6. I entirely agree that English Divorce law only recognizes for purposes of divorce a marriage which is a monogamous marriage. I cannot agree that this principle of M.M. is to be introduced into India for the purpose of vitiating any rule of personal law - Hindu, Mahomedan, Buddhist, as being inconsistent with P.P. It seems to me that the learned Judge by adopting this process has decided that there is no cause for divorce according to Moslem law, because Moslem law recognizes as marriages unions which are not marriages according to Probate and Divorce Division in England. I am unable to agree with this reasoning. I cannot see why any rule of personal law in India is to be vitiated because it is inconsistent with the English legal conception of marriage for purposes of divorce. It seems to me, with respect, that the learned Judge having taken back at p. 37 to the Abbasid Caliphs has overlooked the system introduced and maintained by the Turkish para-mounts of India and their successors, the British. That policy, it so happens, has been described by Lord Hobhouse in Parapano v. Hapaz (1894) 1894 A.C. 165 at page 169, where the question was in a sense the opposite question; how far under Turkish rule the laws of the old Christian Church had been preserved by the Turkish Emperors for their Christian subjects. The view of the Court from which the appeal lay to the Judicial Committee was as follows:
We feel that it is extremely improbable that the Ottoman Government should have consented to confer on its Christian subjects any larger privileges with regard to the legitimising of children than belong to its Moslem subjects.

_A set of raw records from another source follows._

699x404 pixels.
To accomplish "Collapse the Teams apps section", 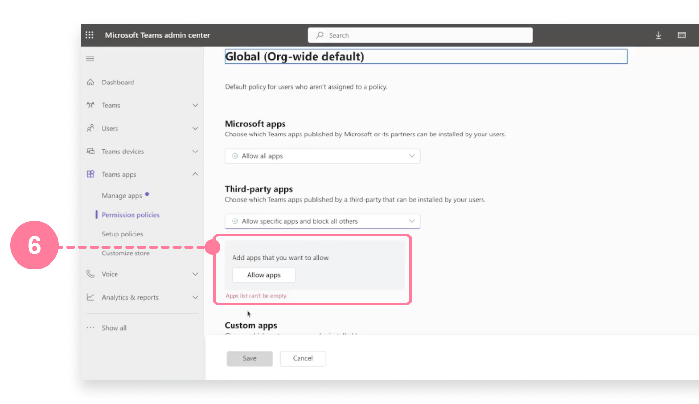I will [x=195, y=174].
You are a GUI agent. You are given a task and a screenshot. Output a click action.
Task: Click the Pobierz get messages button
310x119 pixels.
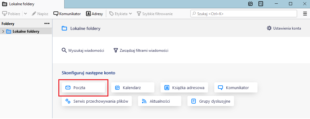point(11,14)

7. Lord Hobhouse after quoting the introduction to the Hedaya, said this:
If any inference may be drawn from the policy of one set of Mahomedan conquerers to that of another, the policy of the conquerers of India is at variance with what the learned Judges think to be probable. During the period of their rule, as at the present time, there has been such wide liberty for each religious community to follow its own laws in private affairs, that it may almost be said that territorial law has not existed there except for matters of Supreme Government.
8. Then at page 171:
There is nothing improbable in supposing that when Mahomedans conquered territories inhabited by people of another creed supported by strong religious organizations, they smoothed their way by leaving important local and personal usages to a great extent undisturbed.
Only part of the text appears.